Killing off Kane's shock value
By
Kieron Quirke
8 Nov 2006
We can spare ourselves too much analysis. Before you bother pondering a play's significance, it must surely provoke some reaction beyond that of grey boredom. At this minor hurdle, Thomas Ostermeier's beautiful and catatonically dull production of Sarah Kane's iconic, problematic play falls.
Blasted is, above all, a piece of shock theatre, a series of unpleasant acts linked by aggressively surreal plotting. Terminally-ill Ian and terminally-characterless, vegetarian Cate arrive in a Leeds hotel room together.
Ian bullies Cate into a succession of sexual acts. A soldier turns up and a mortar hits the building. The soldier rapes Ian and bites out his eyes. Left in the war zone, Ian sates his hunger on a dead baby. Yum.
The Berlin Schaubuhne's production renders all this beautifully. The hotel room looks expensive and revolves. The climactic explosion is done with a blaze of lights and a lovely snowfall of debris - the undoubted highlight of the evening.

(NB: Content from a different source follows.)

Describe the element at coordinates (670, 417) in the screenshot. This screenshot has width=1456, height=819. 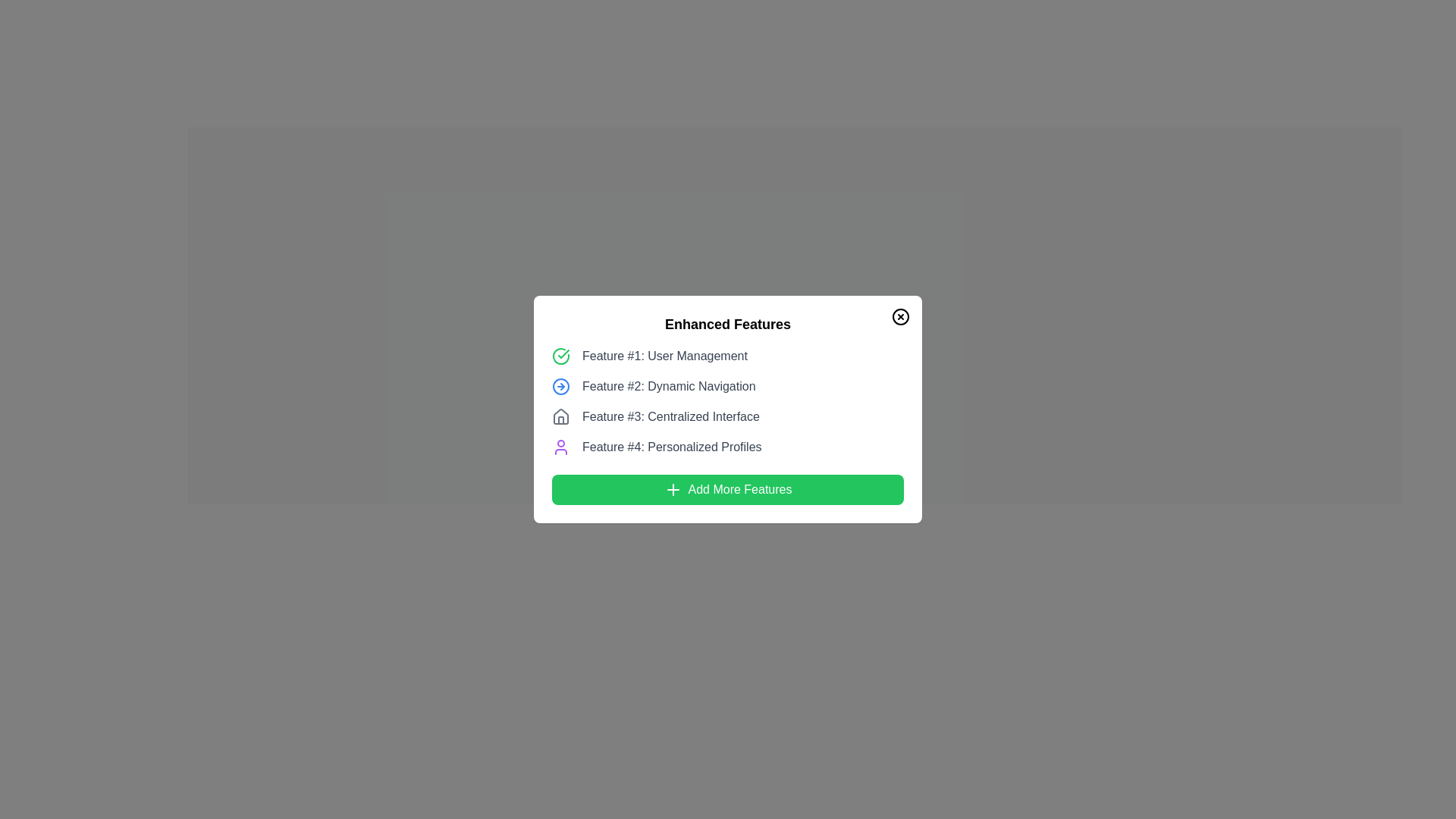
I see `the text label that identifies the feature named 'Centralized Interface', which is the third item in a vertical list of features within a modal` at that location.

But - and forgive my national stereotyping - this beauty is decidedly Teutonic: clean and utterly passionless. A rape goes by like a gentle dance. The blinding is a tepid bit of mime. Ostermeier doesn't want these actions to appal us. He wants us to contemplate them respectfully. With similar slow reverence, his actors pepper their German text with pagelong pauses that have lost all your interest well before the first unconvincing masturbatory act.
Stripped of the energy of nervous shock, Kane's play lies exposed. From a surtitle screen, her fetid language reads comically. Her supposed theatrical daring seems mere randomness, her world view tediously selfrighteous: we're all screwed and racists and men are to blame. Kane's terrible suicide in 1999 has left theatre people desperate to understand her significance. Germany, it seems, has already decided she was a genius. This production won't begin to convince her homeland.
• Until 11 November. Information: 020 7638 8891. www.barbican.org.uk
Details are correct at the time of publication - please check with venue before booking.
Reader views (1)
Basil Fawlty has become a theatre critic.
Having seen the production, its major problem is one of scale. The play requires a level of intimacy to balance the shock of the blast, but the venue itself is too vast. At the Schaubuhne, you would be right up close to it, but not in the Barbican theatre.
The revolves are an added problem, sapping focus from what is happening between characters, directing our attention towards human-less machination and turning the characters into microbes when Kane's intention was, I think, to make their monstrousness visible.